• **WHAT THE EXERCISE ASKS**
Tally every line of the records below that includes "agent", and reply with the total alone.

● ● ● ● ●

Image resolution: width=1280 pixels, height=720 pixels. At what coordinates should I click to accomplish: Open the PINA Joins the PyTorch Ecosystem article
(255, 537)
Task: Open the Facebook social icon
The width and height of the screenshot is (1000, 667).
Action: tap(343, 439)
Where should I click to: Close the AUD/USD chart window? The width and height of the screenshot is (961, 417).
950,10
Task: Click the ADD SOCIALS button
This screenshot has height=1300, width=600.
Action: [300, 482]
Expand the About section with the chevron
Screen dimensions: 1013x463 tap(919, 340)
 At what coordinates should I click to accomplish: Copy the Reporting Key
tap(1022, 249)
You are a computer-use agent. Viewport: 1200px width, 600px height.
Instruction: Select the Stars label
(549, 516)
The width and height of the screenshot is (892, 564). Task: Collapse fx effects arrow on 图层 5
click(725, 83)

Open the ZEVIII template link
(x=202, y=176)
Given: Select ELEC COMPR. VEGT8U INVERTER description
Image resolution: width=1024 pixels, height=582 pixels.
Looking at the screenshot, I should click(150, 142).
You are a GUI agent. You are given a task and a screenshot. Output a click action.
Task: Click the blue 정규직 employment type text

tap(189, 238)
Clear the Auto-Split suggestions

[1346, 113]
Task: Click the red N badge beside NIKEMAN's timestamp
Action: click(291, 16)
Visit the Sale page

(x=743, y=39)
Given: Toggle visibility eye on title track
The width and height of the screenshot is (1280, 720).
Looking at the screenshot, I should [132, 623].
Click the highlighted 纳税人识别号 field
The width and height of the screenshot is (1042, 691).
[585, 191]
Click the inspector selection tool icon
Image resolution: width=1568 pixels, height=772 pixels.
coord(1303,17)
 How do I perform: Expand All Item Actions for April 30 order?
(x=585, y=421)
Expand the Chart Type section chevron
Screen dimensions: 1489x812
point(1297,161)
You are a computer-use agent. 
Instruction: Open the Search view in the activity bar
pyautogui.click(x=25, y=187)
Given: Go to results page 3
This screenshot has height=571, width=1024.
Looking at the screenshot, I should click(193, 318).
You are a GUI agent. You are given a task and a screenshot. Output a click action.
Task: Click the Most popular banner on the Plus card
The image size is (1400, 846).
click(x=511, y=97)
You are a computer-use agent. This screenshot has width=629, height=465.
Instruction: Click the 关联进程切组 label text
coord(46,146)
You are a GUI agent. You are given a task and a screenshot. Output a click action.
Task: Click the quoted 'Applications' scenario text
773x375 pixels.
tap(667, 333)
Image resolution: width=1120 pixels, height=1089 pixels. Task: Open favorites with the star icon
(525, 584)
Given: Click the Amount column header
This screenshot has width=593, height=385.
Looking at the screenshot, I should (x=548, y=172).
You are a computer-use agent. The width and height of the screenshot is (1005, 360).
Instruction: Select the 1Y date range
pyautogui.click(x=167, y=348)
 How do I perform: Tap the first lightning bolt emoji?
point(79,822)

● ● ● ● ●

• **THE COMPLETED TASK**
7